Contre-la-montre par équipe

Nous étions cinq cyclistes à tenter la traversée du Turkménistan.
Ce pays, totalement paranoïaque et xénophobe, ne nous autorise à rester sur ses terres que cinq jours. Cinq jours pour parcourir 500 kilomètres, soit la distance la plus courte entre deux postes frontières…

Retardateur trop rapide ou photographe trop lent?

Retardateur trop rapide ou photographe trop lent?

Pour le prologue, sur sol iranien, le règlement de course est clair: pas une goutte d’alcool ni de short. Les 220 kilomètres entre Mashhad et la ville frontière de Sarakhs se déroulent dans des conditions magnifiques au travers des paysages majestueusement verdoyants. Notre caravane des temps modernes parcourt le trajet en trois petites étapes vallonnées et un arrêt au caravansérail de Robat Sharaf.

Porte d'entrée du caravansérail de Robat Sharaf, entouré de paysages magnifiques

Porte d'entrée du caravansérail de Robat Sharaf, entouré de paysages magnifiques

De l’autre côté de la frontière, les conditions de course diffèrent légèrement: fini les bonnes routes iraniennes, place aux routes défoncées caractéristiques des anciennes républiques socialistes soviétiques…

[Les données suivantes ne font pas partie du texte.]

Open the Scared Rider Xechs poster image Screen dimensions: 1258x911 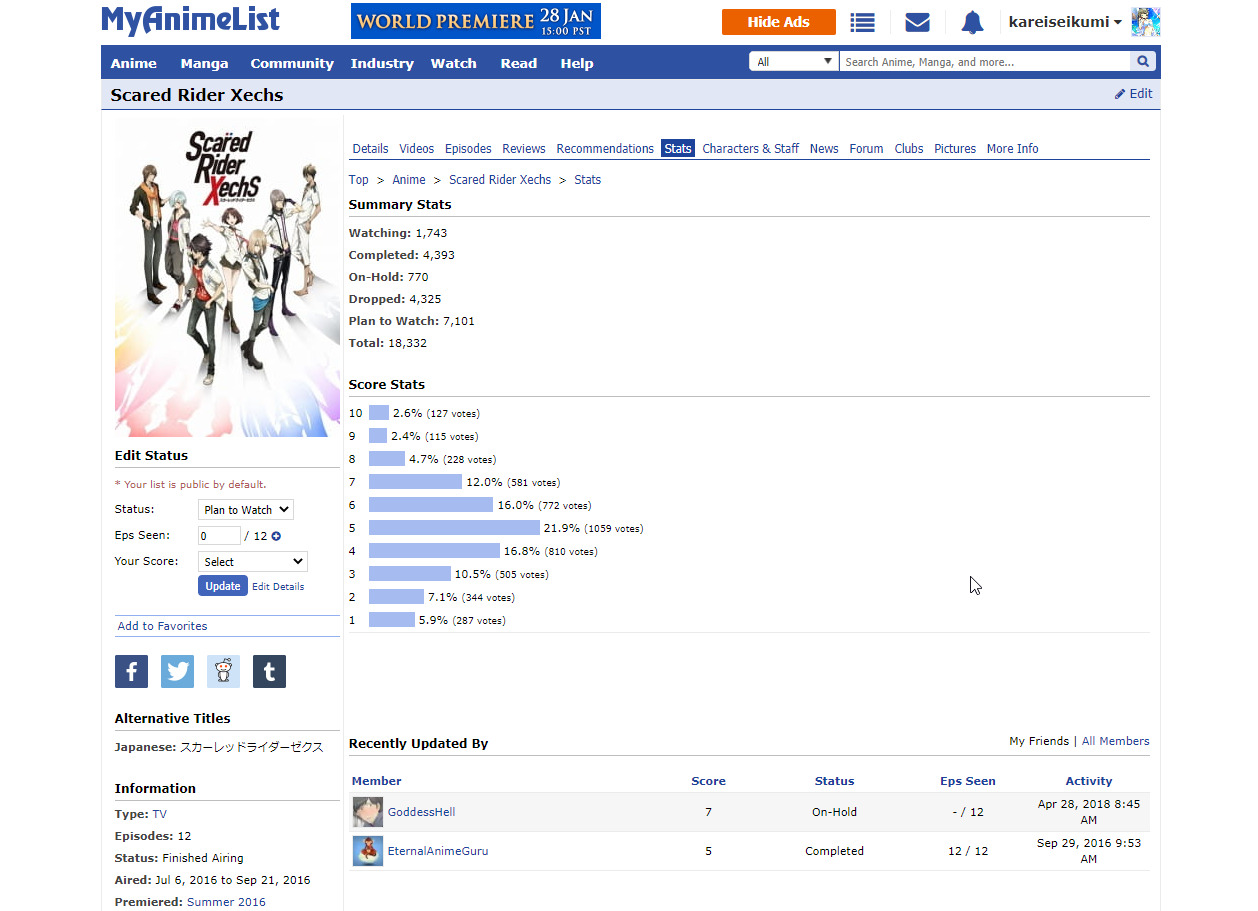(227, 278)
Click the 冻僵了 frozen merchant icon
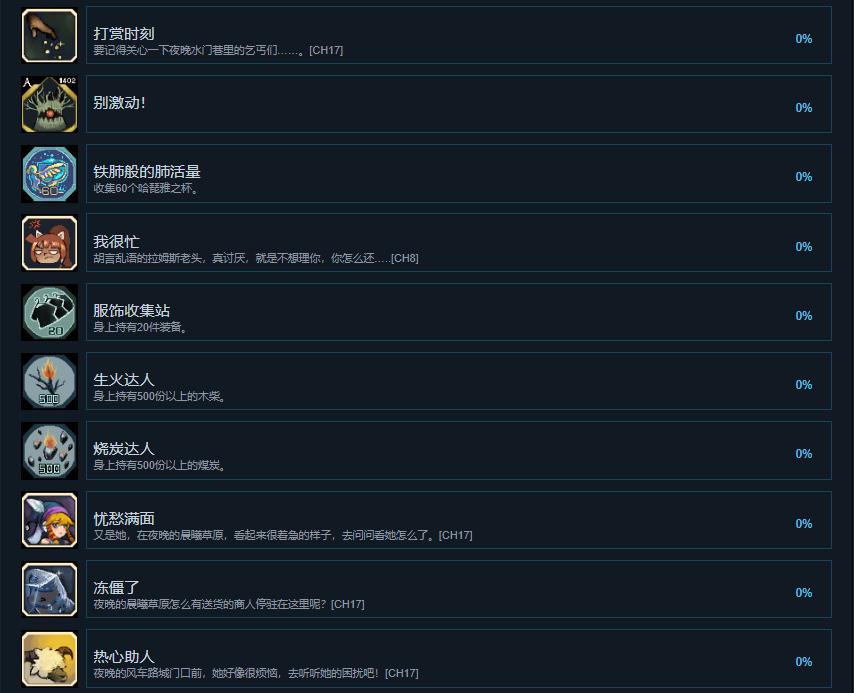The width and height of the screenshot is (854, 693). click(50, 589)
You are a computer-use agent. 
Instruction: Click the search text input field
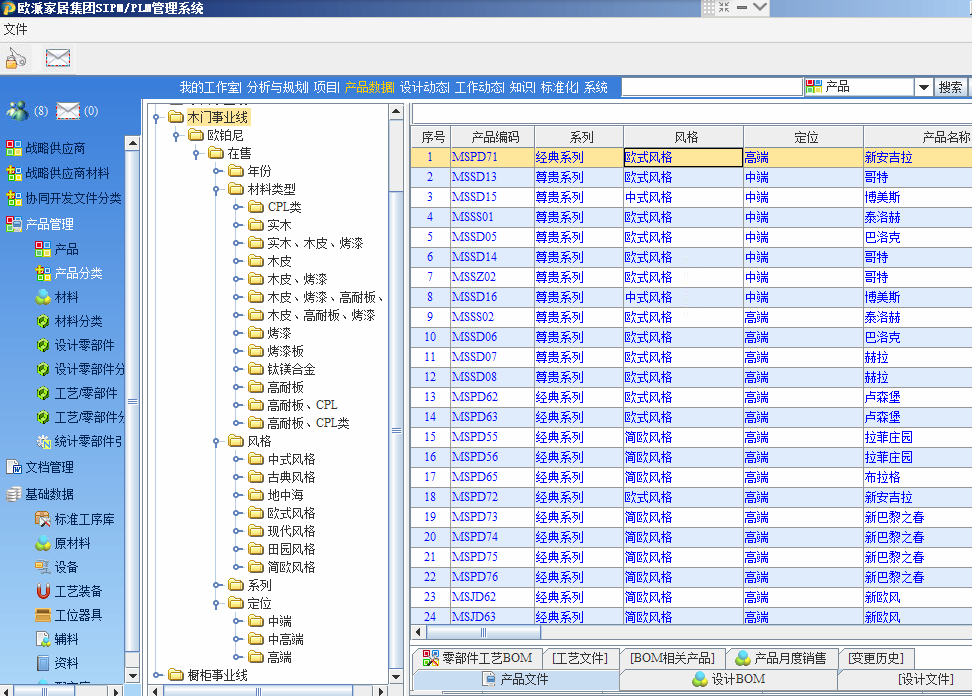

Première nuit sur sol turkmène, premières dissonances au sein du peloton… Depuis le début de notre voyage, nous n’avons jamais demandé l’hospitalité, mais nous l’avons volontiers acceptée lorsqu’elle nous était offerte dans des conditions favorables. Là, nous sommes cinq à nous imposer dans une famille des plus modestes…

Valéryne et moi iront dormir dans la maison abandonnée d’à côté.
Ainsi explosa la caravane à pédale…
Tant de voyageurs, pour autant de façons de voyager.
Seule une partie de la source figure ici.